Running FairSeq M2M-100 machine translation model in CPU-only environment.
This guide describes the steps for running Facebook FairSeq m2m_100 multilingual translation model in CPU-only environment. (as of November 2020)
Topline
As of November 2020, FairSeq m2m_100 is considered to be one of the most advance machine translation model. It uses a transformer-base model to do direct translation between any pair of supported 100 languages, without routing through intermediate language (English) as in the majority of machine translation models. The result is a big leap in all translation benchmarking metrics (ex.
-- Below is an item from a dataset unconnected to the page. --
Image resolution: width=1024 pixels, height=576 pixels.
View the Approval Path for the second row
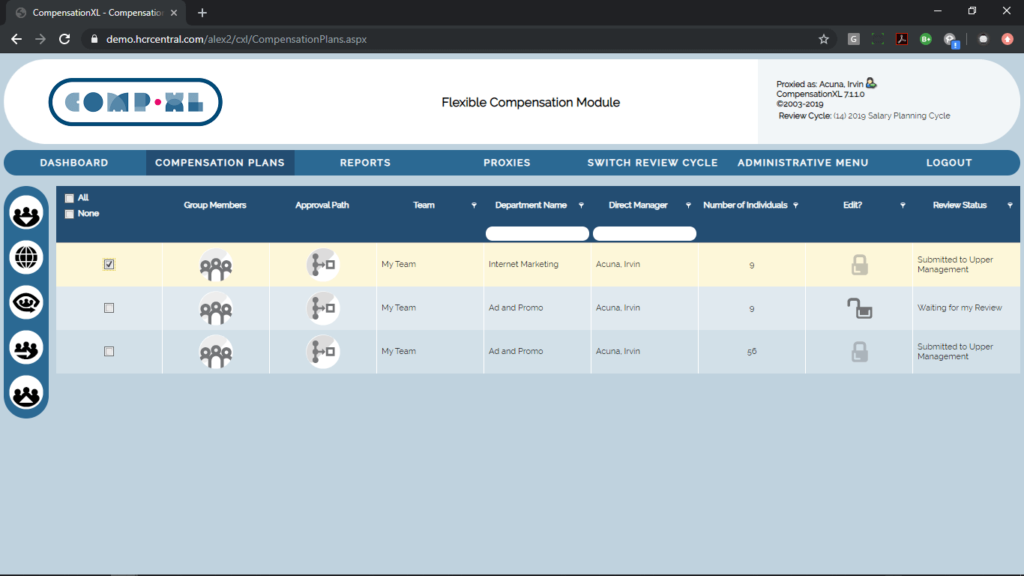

BLEU score).
However the problem with m2m_100 is that both their pretrained model and the source code that need to be used to run the model is written in the way that it needs many high-end GPUs to perform the translation. This is prohibitively impossible for many PoC / develop environments for the majority of developer communities.
I did some research and debugged the source code of FairSeq and m2m_100 and successfully was able to modify the source code / setting to run the m2m_100 model on a CPU only machine. It still needs a high capability computer to run because the m2m_100 model itself is very big (~51GB) and it needs to be loaded into memory. But with this modification, the cost of performing translation using m2m_100 is a lot lower than needing to have a high performance multi-GPUs machine as in the original requirement.
Hardware Requirements
CPU: X64-based architecture
RAM: Minimum 64GB
DISK: Minimum 200GB available
GPU: None
OS: Linux (I used Ubuntu 20.04)
SWAP Memory: At least 128GB, see https://bogdancornianu.com/change-swap-size-in-ubuntu/ for setting up SWAP memory.
Software Requirements
Python3
Pytorch
Because we will use CPU-only, be sure to install “No CUDA” version from: https://pytorch.org/get-started/locally/ (The version I used is 1.7.0)
Sentencepiece
You can install using ‘pip3 install sentencepiece’
Fairscale
You can install using ‘pip3 install fairscale==0.1.1’
Fairseq
We need the last (working) master branch because the latest public wheel still does not have the m2m_100 model (as of November 2020). So you will need to clone Fairseq source code from: ‘git clone https://github.com/pytorch/fairseq.git — recursive’
Checkout to the same commit version when I was writing this blog to ensure that the source code modification will be the same location and will definitsly works: ‘cd fairseq && git checkout 0d03fbe’
Then install the cloned FairSeq using: ‘pip3 install — editable ./’
If you run into errors about not having some required library, just install them using ‘pip3 instal XXXXX’ and rerun the installation again.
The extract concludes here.